---- Input

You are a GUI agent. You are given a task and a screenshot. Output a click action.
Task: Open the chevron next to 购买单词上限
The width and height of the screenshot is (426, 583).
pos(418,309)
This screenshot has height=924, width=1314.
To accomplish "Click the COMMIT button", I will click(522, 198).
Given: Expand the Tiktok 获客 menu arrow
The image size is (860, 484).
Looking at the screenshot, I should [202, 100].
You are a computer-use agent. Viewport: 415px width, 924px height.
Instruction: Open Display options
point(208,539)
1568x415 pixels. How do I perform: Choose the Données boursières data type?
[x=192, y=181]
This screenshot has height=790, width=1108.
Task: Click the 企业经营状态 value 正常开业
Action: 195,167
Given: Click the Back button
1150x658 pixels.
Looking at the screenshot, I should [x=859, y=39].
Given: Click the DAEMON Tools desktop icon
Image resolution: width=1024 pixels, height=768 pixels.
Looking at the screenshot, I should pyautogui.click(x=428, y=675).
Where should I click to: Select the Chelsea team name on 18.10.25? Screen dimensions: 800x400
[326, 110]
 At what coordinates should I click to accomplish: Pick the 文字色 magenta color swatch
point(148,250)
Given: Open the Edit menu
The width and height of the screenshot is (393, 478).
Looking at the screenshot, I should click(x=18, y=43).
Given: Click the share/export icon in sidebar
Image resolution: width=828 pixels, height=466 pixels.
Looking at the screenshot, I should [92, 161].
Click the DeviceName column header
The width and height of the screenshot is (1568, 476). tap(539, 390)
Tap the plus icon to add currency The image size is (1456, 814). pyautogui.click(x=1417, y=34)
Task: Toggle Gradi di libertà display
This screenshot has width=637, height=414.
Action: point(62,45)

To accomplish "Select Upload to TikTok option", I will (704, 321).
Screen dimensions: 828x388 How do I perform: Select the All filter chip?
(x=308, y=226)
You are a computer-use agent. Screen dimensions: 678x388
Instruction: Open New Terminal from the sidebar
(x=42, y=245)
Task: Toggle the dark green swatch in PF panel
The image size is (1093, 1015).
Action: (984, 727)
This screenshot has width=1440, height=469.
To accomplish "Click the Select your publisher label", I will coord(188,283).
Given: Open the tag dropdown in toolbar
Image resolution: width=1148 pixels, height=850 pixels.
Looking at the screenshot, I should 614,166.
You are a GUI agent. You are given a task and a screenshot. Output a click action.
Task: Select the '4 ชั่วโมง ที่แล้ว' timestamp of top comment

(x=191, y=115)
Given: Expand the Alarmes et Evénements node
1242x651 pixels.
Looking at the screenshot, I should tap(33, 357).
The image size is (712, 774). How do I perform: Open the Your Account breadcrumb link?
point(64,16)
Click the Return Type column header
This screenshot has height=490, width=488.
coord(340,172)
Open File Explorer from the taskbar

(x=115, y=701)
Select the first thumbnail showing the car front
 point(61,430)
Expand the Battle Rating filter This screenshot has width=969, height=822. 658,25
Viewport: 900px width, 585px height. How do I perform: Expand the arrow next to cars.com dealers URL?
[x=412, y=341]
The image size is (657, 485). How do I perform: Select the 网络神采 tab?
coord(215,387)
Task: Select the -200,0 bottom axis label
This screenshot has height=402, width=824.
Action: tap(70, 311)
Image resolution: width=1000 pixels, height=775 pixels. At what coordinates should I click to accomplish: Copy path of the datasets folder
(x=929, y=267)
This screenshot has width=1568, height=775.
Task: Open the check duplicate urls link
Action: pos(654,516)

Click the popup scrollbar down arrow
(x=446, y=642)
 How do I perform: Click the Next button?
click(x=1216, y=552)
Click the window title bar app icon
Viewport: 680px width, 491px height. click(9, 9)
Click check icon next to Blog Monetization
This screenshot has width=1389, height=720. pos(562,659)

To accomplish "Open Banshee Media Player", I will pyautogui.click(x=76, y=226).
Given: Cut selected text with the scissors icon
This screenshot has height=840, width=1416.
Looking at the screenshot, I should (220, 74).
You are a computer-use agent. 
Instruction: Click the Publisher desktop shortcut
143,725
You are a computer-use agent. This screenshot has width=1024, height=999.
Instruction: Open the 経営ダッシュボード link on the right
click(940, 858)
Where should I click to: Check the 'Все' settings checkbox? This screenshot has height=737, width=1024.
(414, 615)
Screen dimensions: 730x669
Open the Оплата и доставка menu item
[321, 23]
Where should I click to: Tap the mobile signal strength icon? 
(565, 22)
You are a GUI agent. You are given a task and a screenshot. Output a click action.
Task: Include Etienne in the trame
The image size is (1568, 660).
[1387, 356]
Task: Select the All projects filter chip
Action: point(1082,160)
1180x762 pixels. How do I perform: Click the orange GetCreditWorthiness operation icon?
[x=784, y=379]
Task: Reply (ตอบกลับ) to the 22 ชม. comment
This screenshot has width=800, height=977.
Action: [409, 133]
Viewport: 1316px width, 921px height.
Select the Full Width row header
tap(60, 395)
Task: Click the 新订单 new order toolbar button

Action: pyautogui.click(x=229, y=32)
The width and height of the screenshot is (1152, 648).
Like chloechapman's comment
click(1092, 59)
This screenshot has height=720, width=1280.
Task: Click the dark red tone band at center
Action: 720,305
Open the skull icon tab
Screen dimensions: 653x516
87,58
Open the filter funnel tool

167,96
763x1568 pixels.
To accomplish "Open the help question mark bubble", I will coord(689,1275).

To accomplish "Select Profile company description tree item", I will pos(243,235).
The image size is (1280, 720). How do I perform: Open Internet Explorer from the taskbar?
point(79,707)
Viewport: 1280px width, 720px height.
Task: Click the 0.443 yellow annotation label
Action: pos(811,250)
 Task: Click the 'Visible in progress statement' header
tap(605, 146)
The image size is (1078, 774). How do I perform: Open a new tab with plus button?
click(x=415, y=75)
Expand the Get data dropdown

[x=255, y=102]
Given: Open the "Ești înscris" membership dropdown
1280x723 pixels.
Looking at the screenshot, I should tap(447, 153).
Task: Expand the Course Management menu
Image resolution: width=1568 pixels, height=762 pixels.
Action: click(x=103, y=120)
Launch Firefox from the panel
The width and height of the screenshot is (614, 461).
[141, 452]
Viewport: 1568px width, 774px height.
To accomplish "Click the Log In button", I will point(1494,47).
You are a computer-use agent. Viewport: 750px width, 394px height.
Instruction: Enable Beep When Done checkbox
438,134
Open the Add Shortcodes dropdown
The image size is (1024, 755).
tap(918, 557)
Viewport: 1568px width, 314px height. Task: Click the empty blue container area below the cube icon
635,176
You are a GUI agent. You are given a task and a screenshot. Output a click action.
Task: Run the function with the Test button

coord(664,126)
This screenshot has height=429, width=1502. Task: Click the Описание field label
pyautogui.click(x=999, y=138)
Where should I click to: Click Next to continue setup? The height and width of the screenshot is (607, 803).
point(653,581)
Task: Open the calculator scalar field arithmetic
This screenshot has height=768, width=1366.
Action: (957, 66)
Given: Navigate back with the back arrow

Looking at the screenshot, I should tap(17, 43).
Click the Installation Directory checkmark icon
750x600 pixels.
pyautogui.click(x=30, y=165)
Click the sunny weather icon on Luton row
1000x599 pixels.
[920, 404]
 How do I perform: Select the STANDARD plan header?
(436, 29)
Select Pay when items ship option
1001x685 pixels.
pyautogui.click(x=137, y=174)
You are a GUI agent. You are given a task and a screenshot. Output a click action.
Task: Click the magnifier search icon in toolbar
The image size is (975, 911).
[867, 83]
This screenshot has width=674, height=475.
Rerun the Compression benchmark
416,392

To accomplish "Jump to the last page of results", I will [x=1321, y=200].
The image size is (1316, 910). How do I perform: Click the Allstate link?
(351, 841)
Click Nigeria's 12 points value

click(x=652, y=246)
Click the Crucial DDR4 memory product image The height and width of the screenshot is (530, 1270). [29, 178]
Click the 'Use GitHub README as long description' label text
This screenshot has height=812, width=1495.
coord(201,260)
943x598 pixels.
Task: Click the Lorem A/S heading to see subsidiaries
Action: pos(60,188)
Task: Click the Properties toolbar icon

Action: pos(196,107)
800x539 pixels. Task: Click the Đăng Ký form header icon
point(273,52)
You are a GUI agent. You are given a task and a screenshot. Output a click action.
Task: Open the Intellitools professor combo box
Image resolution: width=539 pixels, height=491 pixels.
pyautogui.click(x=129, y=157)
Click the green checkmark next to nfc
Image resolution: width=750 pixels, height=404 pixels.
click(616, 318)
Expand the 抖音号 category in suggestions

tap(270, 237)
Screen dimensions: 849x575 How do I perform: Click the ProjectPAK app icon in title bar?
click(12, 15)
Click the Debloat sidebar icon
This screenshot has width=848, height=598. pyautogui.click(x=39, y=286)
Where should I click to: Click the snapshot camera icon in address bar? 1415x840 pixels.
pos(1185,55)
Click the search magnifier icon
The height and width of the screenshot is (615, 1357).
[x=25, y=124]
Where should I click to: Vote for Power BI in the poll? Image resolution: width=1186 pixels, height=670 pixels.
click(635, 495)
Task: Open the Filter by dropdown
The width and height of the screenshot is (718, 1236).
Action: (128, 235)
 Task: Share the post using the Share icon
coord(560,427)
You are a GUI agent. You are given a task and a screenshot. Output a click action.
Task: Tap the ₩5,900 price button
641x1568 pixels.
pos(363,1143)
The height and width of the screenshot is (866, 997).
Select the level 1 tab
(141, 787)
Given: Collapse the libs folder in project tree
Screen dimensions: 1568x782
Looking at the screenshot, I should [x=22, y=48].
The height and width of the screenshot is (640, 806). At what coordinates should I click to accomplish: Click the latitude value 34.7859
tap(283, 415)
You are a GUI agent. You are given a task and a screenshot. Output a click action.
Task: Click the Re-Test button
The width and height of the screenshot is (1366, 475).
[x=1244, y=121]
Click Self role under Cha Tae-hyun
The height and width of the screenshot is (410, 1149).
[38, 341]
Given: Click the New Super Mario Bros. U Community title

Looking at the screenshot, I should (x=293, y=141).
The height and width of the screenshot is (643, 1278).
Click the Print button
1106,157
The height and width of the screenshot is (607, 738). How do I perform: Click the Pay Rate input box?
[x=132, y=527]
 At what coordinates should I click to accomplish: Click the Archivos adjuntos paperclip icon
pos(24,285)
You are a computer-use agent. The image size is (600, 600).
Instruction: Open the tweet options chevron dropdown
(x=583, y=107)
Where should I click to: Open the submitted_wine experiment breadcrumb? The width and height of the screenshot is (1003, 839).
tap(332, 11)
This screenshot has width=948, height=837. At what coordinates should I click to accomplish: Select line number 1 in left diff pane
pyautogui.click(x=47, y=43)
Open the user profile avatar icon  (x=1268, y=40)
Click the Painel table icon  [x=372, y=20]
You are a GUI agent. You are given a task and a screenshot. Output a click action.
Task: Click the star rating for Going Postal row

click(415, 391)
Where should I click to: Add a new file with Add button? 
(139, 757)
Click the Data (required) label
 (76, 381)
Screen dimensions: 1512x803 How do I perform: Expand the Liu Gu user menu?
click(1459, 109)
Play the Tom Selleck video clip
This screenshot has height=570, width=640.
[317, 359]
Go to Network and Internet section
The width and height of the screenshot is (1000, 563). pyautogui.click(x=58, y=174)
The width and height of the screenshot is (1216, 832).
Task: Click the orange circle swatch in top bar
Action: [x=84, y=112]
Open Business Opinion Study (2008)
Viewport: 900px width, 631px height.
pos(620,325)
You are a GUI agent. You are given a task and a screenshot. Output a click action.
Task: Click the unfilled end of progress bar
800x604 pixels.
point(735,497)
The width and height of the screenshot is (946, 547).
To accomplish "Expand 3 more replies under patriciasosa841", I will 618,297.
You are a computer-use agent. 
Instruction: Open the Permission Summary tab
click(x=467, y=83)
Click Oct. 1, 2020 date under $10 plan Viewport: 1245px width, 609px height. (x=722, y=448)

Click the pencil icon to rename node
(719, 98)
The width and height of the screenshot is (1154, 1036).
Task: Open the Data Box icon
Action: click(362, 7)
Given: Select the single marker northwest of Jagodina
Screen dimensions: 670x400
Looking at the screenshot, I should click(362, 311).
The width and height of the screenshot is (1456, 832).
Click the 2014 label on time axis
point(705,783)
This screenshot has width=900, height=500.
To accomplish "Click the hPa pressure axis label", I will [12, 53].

--------

Each line above that contains the string "green" should be identified and copied.

Task: Toggle the dark green swatch in PF panel
Click the green checkmark next to nfc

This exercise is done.